M. Sarkozy plaide à nouveau pour "un toilettage" de
la loi de 1905
LE
MONDE | 19.09.05 | 13h44 • Mis à jour le 19.09.05 | 13h44
Une colonne du temple" , avait dit Jacques Chirac en évoquant
la loi de 1905, celle qui a institué la séparation des
Eglises et de l'Etat. "Un texte fondateur" , a renchéri
le ministre de l'intérieur et des cultes, Nicolas Sarkozy, qui
s'exprimait, lundi 19 septembre 2005, en ouverture d'un colloque organisé
à l'Académie des sciences morales et politiques sur le
thème : "La laïcité française dans son
contexte international : singularité ou modèle ?"
Rendant hommage à "une bonne loi" , "solide",
le ministre de l'intérieur a cependant insisté sur la
nécessité de la replacer dans son contexte d'origine.
"Elle a été adoptée dans un climat de combat.
Puis de texte de combat, elle est devenue un texte d'apaisement"
, a-t-il déclaré. "C'est une bonne loi qui l'est
devenue plus qu'elle ne l'a été -au départ-",
a encore insisté M. Sarkozy. Avant de lancer : "Tout le
monde ne se bonifie pas au fil des années" , en affectant
de ne "viser personne".
Cela
dit, si cette loi s'est bonifiée, à ses yeux, avec le
temps, le ministre de l'intérieur a jugé nécessaire
de "réfléchir aux diver ses modalités d'adaptation"

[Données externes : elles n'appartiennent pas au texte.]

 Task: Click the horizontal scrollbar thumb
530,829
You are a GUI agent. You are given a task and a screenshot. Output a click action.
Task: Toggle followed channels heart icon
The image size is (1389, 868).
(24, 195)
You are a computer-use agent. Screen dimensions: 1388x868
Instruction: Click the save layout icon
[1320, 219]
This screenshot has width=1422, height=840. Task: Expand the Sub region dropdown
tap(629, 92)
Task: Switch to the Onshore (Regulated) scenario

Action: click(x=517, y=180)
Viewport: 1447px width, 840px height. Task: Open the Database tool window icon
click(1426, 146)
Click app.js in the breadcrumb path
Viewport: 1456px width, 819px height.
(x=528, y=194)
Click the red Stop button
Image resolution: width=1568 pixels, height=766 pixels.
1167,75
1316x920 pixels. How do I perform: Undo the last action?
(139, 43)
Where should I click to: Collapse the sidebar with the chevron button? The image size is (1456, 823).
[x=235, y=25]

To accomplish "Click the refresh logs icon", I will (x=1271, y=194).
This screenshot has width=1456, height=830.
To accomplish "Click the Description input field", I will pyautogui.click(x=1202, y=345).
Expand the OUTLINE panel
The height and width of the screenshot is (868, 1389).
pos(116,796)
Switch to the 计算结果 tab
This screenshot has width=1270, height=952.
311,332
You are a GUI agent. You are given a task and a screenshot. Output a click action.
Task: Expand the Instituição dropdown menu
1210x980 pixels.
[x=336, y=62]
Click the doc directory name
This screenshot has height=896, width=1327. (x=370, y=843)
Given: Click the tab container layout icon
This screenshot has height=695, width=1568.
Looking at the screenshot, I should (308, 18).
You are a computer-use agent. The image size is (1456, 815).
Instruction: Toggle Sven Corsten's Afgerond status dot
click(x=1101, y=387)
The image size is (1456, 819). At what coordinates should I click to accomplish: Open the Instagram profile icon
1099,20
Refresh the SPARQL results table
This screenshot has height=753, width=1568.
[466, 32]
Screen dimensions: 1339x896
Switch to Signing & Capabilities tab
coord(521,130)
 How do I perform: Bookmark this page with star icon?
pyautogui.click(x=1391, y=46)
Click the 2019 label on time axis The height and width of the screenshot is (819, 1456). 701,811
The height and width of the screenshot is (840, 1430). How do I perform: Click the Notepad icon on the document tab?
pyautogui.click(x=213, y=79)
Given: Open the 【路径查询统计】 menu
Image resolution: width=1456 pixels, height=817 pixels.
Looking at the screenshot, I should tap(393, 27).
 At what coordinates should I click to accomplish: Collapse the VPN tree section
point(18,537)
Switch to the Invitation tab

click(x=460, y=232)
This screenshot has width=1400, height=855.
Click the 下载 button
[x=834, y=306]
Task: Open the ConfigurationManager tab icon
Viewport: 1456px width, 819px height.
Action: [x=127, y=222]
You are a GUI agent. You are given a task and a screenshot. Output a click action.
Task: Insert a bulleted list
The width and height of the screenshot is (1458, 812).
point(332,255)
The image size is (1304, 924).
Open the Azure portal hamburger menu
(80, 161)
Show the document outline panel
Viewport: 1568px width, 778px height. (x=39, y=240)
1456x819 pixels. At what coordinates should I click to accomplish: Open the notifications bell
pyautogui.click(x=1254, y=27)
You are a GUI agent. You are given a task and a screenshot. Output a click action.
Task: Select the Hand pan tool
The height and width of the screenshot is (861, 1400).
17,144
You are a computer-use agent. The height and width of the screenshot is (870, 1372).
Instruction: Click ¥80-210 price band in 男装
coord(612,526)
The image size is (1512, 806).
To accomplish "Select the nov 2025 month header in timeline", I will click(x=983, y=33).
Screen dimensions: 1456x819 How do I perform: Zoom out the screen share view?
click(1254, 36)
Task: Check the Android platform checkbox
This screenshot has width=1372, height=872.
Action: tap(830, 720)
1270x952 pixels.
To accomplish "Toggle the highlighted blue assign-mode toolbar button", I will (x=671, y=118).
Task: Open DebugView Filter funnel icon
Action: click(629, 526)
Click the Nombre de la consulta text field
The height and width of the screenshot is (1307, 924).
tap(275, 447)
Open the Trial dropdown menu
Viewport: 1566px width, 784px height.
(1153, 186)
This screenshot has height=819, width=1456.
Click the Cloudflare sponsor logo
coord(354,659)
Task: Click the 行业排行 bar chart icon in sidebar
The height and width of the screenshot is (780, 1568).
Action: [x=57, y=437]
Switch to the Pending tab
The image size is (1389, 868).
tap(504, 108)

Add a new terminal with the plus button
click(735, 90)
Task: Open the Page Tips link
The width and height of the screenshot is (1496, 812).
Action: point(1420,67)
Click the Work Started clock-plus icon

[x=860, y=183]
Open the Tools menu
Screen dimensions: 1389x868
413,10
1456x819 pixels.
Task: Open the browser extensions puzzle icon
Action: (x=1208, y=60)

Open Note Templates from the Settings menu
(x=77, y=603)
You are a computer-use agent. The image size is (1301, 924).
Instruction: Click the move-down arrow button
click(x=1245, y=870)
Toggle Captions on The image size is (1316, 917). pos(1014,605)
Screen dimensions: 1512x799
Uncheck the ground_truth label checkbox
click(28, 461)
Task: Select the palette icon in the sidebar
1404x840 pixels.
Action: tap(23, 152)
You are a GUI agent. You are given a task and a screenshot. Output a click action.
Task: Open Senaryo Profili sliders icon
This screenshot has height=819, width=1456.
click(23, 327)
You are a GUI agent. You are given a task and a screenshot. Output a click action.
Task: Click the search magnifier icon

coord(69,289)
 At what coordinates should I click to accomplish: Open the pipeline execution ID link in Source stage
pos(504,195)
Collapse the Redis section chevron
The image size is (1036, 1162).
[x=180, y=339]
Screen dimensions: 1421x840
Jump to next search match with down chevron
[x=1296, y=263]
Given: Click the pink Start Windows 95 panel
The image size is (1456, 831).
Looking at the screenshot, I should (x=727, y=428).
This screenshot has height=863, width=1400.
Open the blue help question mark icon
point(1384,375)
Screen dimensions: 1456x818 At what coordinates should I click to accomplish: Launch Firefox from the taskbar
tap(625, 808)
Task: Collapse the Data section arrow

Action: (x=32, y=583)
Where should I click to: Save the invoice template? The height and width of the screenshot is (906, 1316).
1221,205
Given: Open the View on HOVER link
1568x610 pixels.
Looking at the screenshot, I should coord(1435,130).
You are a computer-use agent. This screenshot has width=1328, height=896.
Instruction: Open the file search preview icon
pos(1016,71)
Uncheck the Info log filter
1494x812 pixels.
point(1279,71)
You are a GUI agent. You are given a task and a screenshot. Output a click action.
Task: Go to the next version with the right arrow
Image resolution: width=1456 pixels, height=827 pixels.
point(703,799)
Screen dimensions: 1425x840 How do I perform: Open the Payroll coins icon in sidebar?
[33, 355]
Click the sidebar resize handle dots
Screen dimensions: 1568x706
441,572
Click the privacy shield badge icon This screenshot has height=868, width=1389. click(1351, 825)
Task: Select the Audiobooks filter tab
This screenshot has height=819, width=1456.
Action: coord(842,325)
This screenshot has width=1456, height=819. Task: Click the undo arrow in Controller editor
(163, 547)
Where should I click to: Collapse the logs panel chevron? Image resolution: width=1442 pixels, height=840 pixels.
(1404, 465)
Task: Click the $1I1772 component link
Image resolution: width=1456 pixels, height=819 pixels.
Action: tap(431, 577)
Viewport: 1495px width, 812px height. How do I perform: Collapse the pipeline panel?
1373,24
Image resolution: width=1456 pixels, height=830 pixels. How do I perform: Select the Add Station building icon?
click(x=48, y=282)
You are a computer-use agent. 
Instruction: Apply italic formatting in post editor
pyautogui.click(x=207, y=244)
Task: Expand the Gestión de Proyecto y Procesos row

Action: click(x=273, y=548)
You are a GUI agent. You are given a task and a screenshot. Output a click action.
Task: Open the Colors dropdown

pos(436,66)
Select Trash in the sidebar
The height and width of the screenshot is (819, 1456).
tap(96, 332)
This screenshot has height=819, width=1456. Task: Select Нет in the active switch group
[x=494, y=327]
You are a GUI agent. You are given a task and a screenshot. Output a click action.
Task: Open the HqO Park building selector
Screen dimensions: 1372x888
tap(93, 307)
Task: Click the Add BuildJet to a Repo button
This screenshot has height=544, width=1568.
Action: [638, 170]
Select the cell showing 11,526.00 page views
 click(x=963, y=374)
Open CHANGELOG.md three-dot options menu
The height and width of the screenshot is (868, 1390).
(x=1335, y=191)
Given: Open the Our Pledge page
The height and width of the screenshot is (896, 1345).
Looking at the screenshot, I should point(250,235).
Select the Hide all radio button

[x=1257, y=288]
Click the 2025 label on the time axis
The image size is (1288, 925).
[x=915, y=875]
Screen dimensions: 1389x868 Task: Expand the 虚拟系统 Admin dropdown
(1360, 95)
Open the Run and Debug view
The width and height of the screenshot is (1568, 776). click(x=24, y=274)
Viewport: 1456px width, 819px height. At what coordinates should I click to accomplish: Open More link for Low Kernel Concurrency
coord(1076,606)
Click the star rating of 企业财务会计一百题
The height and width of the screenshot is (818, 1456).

de ce texte. Le président de l'UMP songe notamment à la
possibilité pour l'Etat et les collectivités locales de
garantir les emprunts pour la construction d'édifices religieux
ou à des avantages fiscaux en faveur des fidèles souscrivant
au denier du culte.
Ces
idées sont dans la ligne de celles qui, en octobre 2004, avaient
accaparé le débat politique. A cette époque, dans
un livre intitulé La République, les religions, l'espérance
(Cerf), M. Sarkozy s'était déjà déclaré
favorable à une "adaptation" de la loi de séparation
des Eglises et de l'Etat pour permettre le financement des mosquées
et la formation des imams sur des fonds publics.
S'attirant
les vives critiques de Jacques Chirac, de Jean-Pierre Raffarin, de Dominique
de Villepin et des laïcs en général, M. Sarkozy avait
défendu sa position au nom de l'intégration de l'islam
en France. "Les musulmans, écrivait-il alors, ne doivent
pas avoir plus de droits. Veillons à ce qu'ils n'en aient pas
moins."
Un
an plus tard, M. Sarkozy, qui se présente en défenseur
d'une "laïcité apaisée", croit venu le
moment de relancer le débat sur un "toilettage" , tranquillement,
en s'abritant derrière sa fonction. "Jamais aucun ministre
de l'intérieur n'a été autant - que moi - ministre
des cultes", a-t-il d'ailleurs déclaré.
Poursuivant
sa réflexion développée il y a peu devant la communauté
Sant'Egidio, le ministre de l'intérieur veut "faire de l'inscription
de l'islam dans le contexte cultuel français" sans
davantage de précision le signe que "l'islam peut
s'intégrer dans une société démocratique,
pluraliste et sécularisée" . "Je préfère
que grâce à l'institut de formation qui existe les rabbins
soient formés à Paris plutôt qu'à Jérusalem
ou Tel Aviv. De même pour les imams, je préférerai
qu'ils soient formés à Paris plutôt qu'au Maroc",
a-t-il indiqué.
M.
Sarkozy a conclu son discours en regrettant que "souvent les responsables
religieux parlent trop bas". "Je ne vois pas la religion comme
une menace" , a-t-il souligné après avoir distingué
"intégrisme" et "fondamentalisme". Car, a-t-il
déclaré, "un croyant croit fondamentalement".